Have a Heart-to-Heart with Yourself
I told him that the first thing he needed to do was take as much emotion out of the equation as possible. This is easier said than done. He and his wife had spent 30 years in that home. Everywhere they looked there was a memory attached to it, from the living room furniture they sat on to open Christmas presents, to the many wonderful family meals in the dining room, to the games of backgammon and chess in the family room.
Experts suggest starting the process by creating a list of all the items you can’t live without. This forces you to be judicious in your decision-making process about what is kept and what goes. A question you might ask yourself is “what would I replace if everything were gone tomorrow?”

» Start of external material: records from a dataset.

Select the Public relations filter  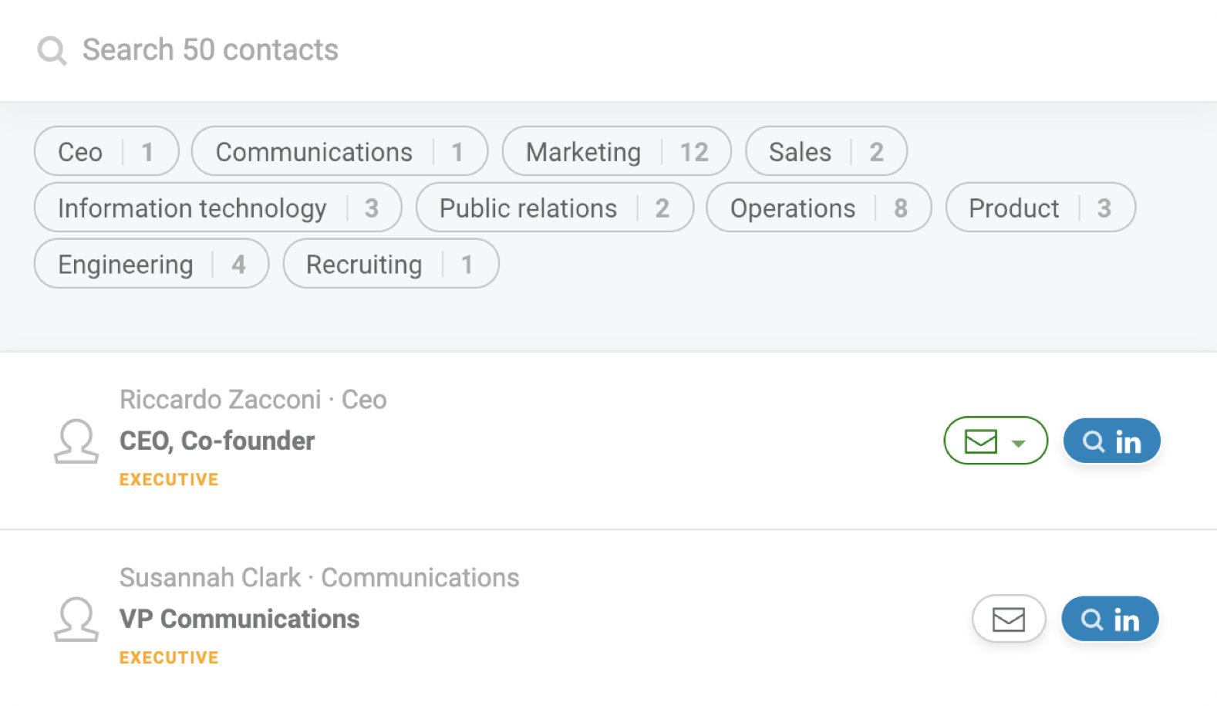coord(554,208)
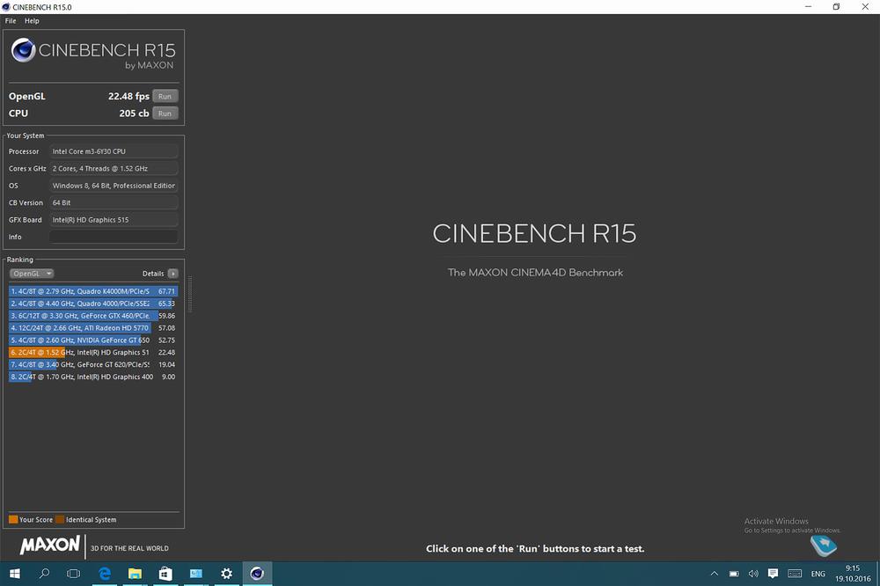The image size is (880, 586).
Task: Open the Action Center notification icon
Action: (773, 574)
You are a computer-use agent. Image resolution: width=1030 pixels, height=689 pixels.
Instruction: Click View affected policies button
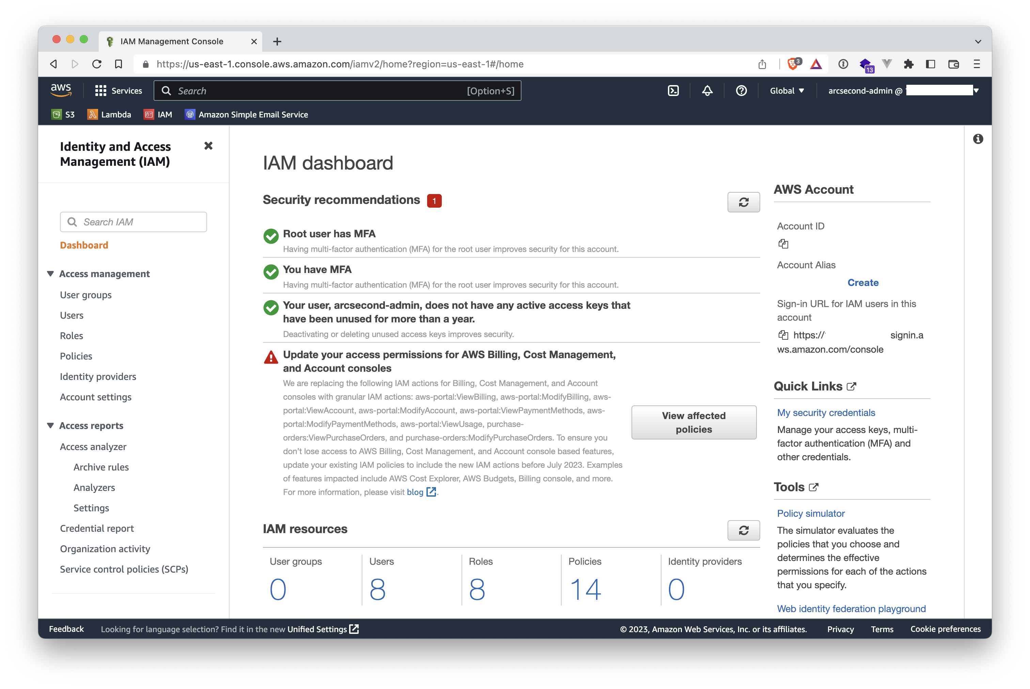(x=693, y=421)
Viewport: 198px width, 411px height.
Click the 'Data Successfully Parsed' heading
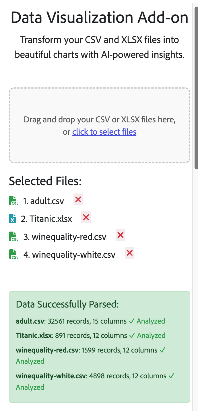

If you’re lucky enough to have your adult children living in the area, let them come over and pick out things that hold fond memories for them. You’ll be lightening the load of items you take or donate, and they’ll have items they can cherish from their time growing up.
You might also want to consider enlisting the services of a trusted friend—one that is particularly organized—to help you sort through all the items. This person can look at things much more objectively than you might be able to. To avoid any resentment, you might consider agreeing to give this person a deciding vote after hearing from each side.
One other option is to enlist professional help. The National Association of Professional Organizers (NAPO) is a great resource for finding local experts in the art organization. You can do a search on their site for a professional organizer in your area that specializes in moving.
Tackling a downsize can seem an impossible task when you look at your whole house. But by going from room to room, you can compartmentalize the decisions only to that room, thus making it easier to envision what you need and what you don’t.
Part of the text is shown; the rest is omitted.